Regrettably, I have encountered a persistent error despite adjusting the -rdd parameter from 1 to 1.6. The specific error message is as follows: "Command line:
gmx mdrun -v -deffnm em -ntomp 4 -rdd 1.6

Back Off! I just backed up em.log to ./#em.log.5#
Reading file em.tpr, VERSION 2023.3 (single precision)
Using 32 MPI threads

Non-default thread affinity set, disabling internal thread affinity

Using 4 OpenMP threads per tMPI thread

Back Off! I just backed up em.trr to ./#em.trr.6#

Back Off! I just backed up em.edr to ./#em.edr.6#

Steepest Descents:
Tolerance (Fmax) = 1.00000e+03
Number of steps = 50000

WARNING: Listed nonbonded interaction between particles 4863 and 4868
at distance 4.758 which is larger than the table limit 2.000 nm.

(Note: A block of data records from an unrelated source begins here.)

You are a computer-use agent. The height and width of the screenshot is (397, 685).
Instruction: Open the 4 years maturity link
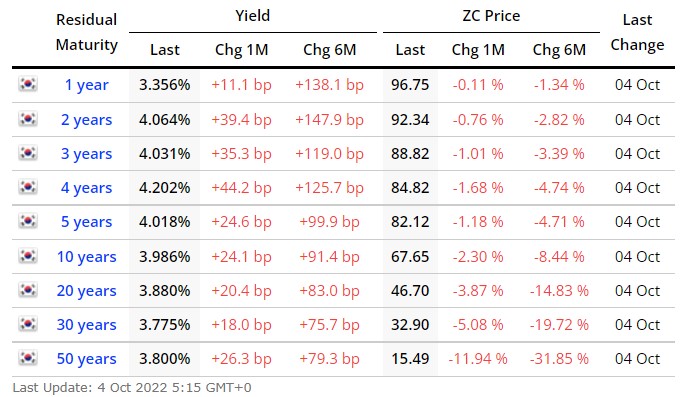tap(86, 188)
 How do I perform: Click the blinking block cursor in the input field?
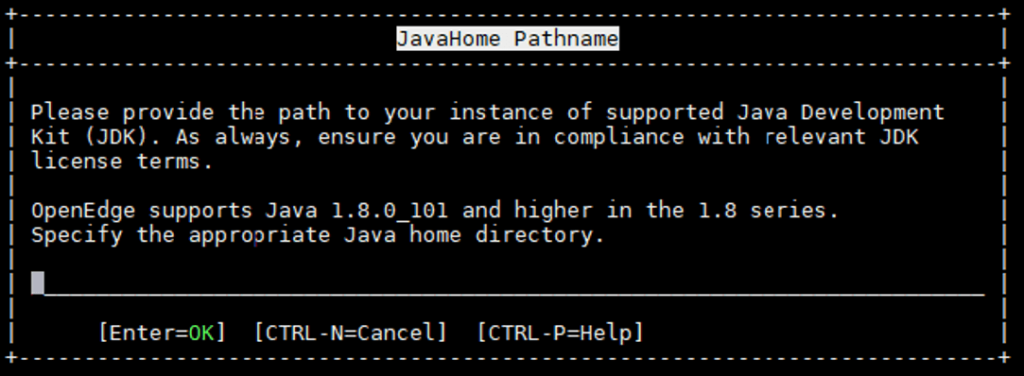coord(38,283)
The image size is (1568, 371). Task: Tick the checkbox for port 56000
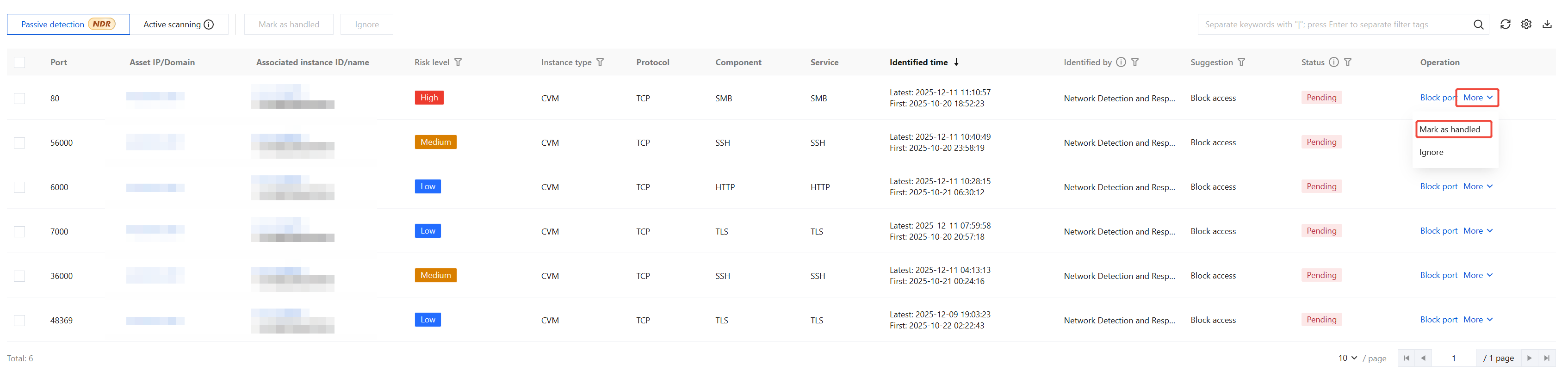click(19, 143)
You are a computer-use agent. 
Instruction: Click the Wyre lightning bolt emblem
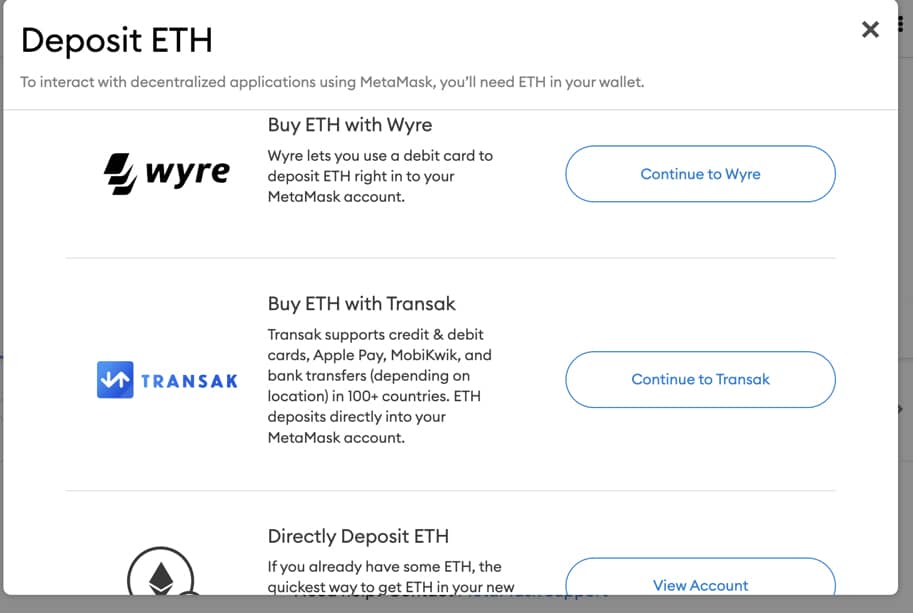coord(121,173)
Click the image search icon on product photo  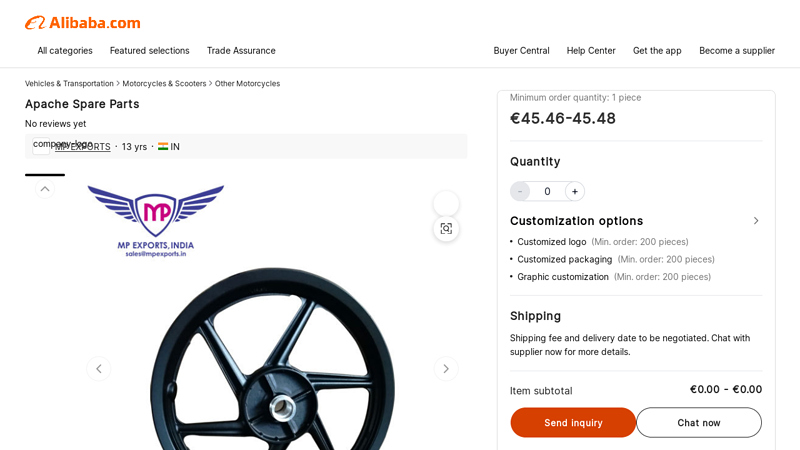tap(446, 229)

This is likely either a 1,4 interaction, or a listed interaction inside
a smaller molecule you are decoupling during a free energy calculation.
Since interactions at distances beyond the table cannot be computed,
they are skipped until they are inside the table limit again. You will
only see this message once, even if it occurs for several interactions.

IMPORTANT: This should not happen in a stable simulation, so there is
probably something wrong with your system. Only change the table-extension
distance in the mdp file if you are really sure that is the reason.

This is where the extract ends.